• _Entries shown_
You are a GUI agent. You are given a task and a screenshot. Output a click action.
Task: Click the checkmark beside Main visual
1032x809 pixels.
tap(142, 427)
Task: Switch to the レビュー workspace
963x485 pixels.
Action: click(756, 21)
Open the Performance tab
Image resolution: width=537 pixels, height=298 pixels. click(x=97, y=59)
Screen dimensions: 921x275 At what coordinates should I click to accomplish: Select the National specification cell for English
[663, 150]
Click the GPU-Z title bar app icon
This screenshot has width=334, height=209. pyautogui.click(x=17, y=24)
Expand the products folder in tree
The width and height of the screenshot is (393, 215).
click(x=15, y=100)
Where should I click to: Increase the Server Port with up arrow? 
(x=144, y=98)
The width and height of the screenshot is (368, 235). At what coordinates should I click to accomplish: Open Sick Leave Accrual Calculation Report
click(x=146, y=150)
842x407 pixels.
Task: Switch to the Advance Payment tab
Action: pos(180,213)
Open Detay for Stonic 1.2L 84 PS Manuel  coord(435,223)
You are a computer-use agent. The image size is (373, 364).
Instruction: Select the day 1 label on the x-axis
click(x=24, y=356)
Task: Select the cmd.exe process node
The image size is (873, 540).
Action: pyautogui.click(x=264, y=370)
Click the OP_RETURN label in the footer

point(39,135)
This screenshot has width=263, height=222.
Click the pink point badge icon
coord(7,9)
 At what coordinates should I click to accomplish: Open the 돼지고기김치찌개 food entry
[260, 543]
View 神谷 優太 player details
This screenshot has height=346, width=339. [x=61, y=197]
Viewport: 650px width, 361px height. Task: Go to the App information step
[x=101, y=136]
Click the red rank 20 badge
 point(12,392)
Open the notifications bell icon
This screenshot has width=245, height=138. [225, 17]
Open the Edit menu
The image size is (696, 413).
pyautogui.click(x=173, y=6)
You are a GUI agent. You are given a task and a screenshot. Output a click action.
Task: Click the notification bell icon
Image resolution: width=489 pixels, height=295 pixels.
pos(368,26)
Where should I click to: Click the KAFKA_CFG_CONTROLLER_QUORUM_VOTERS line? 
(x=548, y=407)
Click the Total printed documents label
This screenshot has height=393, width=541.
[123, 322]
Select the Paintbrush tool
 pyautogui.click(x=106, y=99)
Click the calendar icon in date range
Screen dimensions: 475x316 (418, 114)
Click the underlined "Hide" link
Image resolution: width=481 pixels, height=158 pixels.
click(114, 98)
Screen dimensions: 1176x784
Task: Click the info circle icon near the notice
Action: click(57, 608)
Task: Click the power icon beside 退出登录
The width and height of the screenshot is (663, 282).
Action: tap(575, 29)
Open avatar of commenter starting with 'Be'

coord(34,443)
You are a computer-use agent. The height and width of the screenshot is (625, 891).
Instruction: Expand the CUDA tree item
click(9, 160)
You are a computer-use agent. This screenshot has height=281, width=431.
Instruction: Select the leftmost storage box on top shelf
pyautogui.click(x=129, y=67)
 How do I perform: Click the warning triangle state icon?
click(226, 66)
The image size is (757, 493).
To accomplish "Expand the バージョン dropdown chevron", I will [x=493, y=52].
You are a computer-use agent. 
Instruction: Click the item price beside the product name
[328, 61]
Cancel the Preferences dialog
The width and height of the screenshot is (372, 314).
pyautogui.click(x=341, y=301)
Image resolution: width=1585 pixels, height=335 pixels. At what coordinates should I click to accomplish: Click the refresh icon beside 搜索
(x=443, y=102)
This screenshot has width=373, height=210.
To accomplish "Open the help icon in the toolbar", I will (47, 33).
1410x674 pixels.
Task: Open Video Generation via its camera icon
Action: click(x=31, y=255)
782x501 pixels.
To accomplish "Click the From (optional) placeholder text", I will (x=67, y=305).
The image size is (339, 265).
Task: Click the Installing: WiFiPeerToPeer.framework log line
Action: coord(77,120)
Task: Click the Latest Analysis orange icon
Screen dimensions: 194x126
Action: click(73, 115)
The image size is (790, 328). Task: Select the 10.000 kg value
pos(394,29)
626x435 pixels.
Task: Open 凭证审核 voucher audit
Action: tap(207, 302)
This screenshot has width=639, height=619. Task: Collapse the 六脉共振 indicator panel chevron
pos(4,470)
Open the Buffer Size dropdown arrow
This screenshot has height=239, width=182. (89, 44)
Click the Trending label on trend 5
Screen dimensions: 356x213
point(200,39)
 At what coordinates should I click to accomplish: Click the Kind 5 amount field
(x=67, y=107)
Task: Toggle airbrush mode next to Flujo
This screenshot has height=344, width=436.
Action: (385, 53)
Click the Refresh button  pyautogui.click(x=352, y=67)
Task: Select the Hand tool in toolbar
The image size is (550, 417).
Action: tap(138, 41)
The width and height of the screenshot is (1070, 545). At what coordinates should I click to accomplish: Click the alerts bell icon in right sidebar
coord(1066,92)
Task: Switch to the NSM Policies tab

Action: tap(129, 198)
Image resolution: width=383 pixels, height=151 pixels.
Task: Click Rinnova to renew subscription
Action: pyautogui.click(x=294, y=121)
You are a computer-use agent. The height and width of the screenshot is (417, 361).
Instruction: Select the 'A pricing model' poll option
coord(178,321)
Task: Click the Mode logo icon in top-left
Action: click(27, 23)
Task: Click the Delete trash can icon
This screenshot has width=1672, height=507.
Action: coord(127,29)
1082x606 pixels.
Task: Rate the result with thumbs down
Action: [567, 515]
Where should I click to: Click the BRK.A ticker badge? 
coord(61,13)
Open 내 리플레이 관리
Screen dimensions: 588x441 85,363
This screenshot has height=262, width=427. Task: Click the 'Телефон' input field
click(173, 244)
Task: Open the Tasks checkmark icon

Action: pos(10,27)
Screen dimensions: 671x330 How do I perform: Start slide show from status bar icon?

• _Requirement_
Scan the data above for the string "computer". Copy every line in which it appears.

• _Answer for the task_
You are a computer-use agent. The image size is (373, 364).
You are a computer-use agent. The height and width of the screenshot is (625, 891).
You are a computer-use agent. This screenshot has height=281, width=431.
You are a computer-use agent. 
You are a computer-use agent. The height and width of the screenshot is (417, 361).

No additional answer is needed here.